Brief — All of the records must be restated exactly, with every line complete.

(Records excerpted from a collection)
__________
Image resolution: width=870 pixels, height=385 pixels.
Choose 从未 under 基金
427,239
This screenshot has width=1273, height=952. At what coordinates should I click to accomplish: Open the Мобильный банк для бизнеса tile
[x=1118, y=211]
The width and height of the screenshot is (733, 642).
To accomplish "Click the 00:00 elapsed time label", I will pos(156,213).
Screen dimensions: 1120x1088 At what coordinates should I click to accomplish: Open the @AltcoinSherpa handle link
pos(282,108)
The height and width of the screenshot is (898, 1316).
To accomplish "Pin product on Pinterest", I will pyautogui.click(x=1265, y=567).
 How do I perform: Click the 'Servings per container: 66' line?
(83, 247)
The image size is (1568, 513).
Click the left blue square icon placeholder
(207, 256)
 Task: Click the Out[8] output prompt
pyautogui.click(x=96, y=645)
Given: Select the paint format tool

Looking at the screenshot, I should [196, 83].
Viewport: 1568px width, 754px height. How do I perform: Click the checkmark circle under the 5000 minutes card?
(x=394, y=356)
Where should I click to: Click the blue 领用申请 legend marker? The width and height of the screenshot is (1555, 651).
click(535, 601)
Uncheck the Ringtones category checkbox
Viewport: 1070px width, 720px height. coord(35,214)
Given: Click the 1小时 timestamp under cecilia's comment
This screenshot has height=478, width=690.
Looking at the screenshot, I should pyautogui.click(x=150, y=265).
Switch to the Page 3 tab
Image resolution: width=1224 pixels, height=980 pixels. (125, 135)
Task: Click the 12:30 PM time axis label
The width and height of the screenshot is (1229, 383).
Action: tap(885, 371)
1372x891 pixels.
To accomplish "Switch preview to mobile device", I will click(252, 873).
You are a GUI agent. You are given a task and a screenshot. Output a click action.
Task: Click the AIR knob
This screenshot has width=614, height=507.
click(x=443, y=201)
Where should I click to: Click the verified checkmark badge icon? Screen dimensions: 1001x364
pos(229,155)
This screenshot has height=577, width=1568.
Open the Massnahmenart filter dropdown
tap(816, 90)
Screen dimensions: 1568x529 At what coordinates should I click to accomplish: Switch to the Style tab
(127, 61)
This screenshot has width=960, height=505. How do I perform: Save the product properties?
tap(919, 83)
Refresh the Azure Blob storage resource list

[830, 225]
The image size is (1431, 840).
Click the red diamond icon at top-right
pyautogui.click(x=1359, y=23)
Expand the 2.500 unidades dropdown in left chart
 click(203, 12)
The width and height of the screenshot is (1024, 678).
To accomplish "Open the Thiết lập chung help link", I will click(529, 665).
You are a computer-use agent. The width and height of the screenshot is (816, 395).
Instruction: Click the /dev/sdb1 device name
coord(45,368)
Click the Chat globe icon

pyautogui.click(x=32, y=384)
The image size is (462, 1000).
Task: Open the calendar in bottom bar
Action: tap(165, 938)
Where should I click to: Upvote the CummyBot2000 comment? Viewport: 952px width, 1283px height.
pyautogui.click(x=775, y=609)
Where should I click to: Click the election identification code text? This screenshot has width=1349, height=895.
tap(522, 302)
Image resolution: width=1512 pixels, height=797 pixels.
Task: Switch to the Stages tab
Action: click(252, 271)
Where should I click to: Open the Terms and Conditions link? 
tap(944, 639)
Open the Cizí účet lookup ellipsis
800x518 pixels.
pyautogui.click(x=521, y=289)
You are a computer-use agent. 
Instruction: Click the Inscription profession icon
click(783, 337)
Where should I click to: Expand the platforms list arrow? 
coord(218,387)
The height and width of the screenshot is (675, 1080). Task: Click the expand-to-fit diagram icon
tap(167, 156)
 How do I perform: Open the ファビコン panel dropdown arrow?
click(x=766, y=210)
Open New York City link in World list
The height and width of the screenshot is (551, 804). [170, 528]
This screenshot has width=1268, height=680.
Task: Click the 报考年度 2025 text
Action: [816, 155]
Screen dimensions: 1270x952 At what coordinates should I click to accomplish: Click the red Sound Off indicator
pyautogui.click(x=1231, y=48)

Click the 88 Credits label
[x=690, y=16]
__________
Written reply —
Image resolution: width=870 pixels, height=385 pixels.
Choose 从未 under 基金
427,239
This screenshot has width=1273, height=952. At what coordinates should I click to accomplish: Open the Мобильный банк для бизнеса tile
[x=1118, y=211]
The width and height of the screenshot is (733, 642).
To accomplish "Click the 00:00 elapsed time label", I will pos(156,213).
Screen dimensions: 1120x1088 At what coordinates should I click to accomplish: Open the @AltcoinSherpa handle link
pos(282,108)
The height and width of the screenshot is (898, 1316).
To accomplish "Pin product on Pinterest", I will pyautogui.click(x=1265, y=567).
 How do I perform: Click the 'Servings per container: 66' line?
(83, 247)
The image size is (1568, 513).
Click the left blue square icon placeholder
(207, 256)
 Task: Click the Out[8] output prompt
pyautogui.click(x=96, y=645)
Given: Select the paint format tool

Looking at the screenshot, I should [196, 83].
Viewport: 1568px width, 754px height. How do I perform: Click the checkmark circle under the 5000 minutes card?
(x=394, y=356)
Where should I click to: Click the blue 领用申请 legend marker? The width and height of the screenshot is (1555, 651).
click(535, 601)
Uncheck the Ringtones category checkbox
Viewport: 1070px width, 720px height. coord(35,214)
Given: Click the 1小时 timestamp under cecilia's comment
This screenshot has height=478, width=690.
Looking at the screenshot, I should pyautogui.click(x=150, y=265).
Switch to the Page 3 tab
Image resolution: width=1224 pixels, height=980 pixels. (125, 135)
Task: Click the 12:30 PM time axis label
The width and height of the screenshot is (1229, 383).
Action: tap(885, 371)
1372x891 pixels.
To accomplish "Switch preview to mobile device", I will click(252, 873).
You are a GUI agent. You are given a task and a screenshot. Output a click action.
Task: Click the AIR knob
This screenshot has width=614, height=507.
click(x=443, y=201)
Where should I click to: Click the verified checkmark badge icon? Screen dimensions: 1001x364
pos(229,155)
This screenshot has height=577, width=1568.
Open the Massnahmenart filter dropdown
tap(816, 90)
Screen dimensions: 1568x529 At what coordinates should I click to accomplish: Switch to the Style tab
(127, 61)
This screenshot has width=960, height=505. How do I perform: Save the product properties?
tap(919, 83)
Refresh the Azure Blob storage resource list

[830, 225]
The image size is (1431, 840).
Click the red diamond icon at top-right
pyautogui.click(x=1359, y=23)
Expand the 2.500 unidades dropdown in left chart
 click(203, 12)
The width and height of the screenshot is (1024, 678).
To accomplish "Open the Thiết lập chung help link", I will click(529, 665).
You are a computer-use agent. The width and height of the screenshot is (816, 395).
Instruction: Click the /dev/sdb1 device name
coord(45,368)
Click the Chat globe icon

pyautogui.click(x=32, y=384)
The image size is (462, 1000).
Task: Open the calendar in bottom bar
Action: tap(165, 938)
Where should I click to: Upvote the CummyBot2000 comment? Viewport: 952px width, 1283px height.
pyautogui.click(x=775, y=609)
Where should I click to: Click the election identification code text? This screenshot has width=1349, height=895.
tap(522, 302)
Image resolution: width=1512 pixels, height=797 pixels.
Task: Switch to the Stages tab
Action: click(252, 271)
Where should I click to: Open the Terms and Conditions link? 
tap(944, 639)
Open the Cizí účet lookup ellipsis
800x518 pixels.
pyautogui.click(x=521, y=289)
You are a computer-use agent. 
Instruction: Click the Inscription profession icon
click(783, 337)
Where should I click to: Expand the platforms list arrow? 
coord(218,387)
The height and width of the screenshot is (675, 1080). Task: Click the expand-to-fit diagram icon
tap(167, 156)
 How do I perform: Open the ファビコン panel dropdown arrow?
click(x=766, y=210)
Open New York City link in World list
The height and width of the screenshot is (551, 804). [170, 528]
This screenshot has width=1268, height=680.
Task: Click the 报考年度 2025 text
Action: [816, 155]
Screen dimensions: 1270x952 At what coordinates should I click to accomplish: Click the red Sound Off indicator
pyautogui.click(x=1231, y=48)

Click the 88 Credits label
[x=690, y=16]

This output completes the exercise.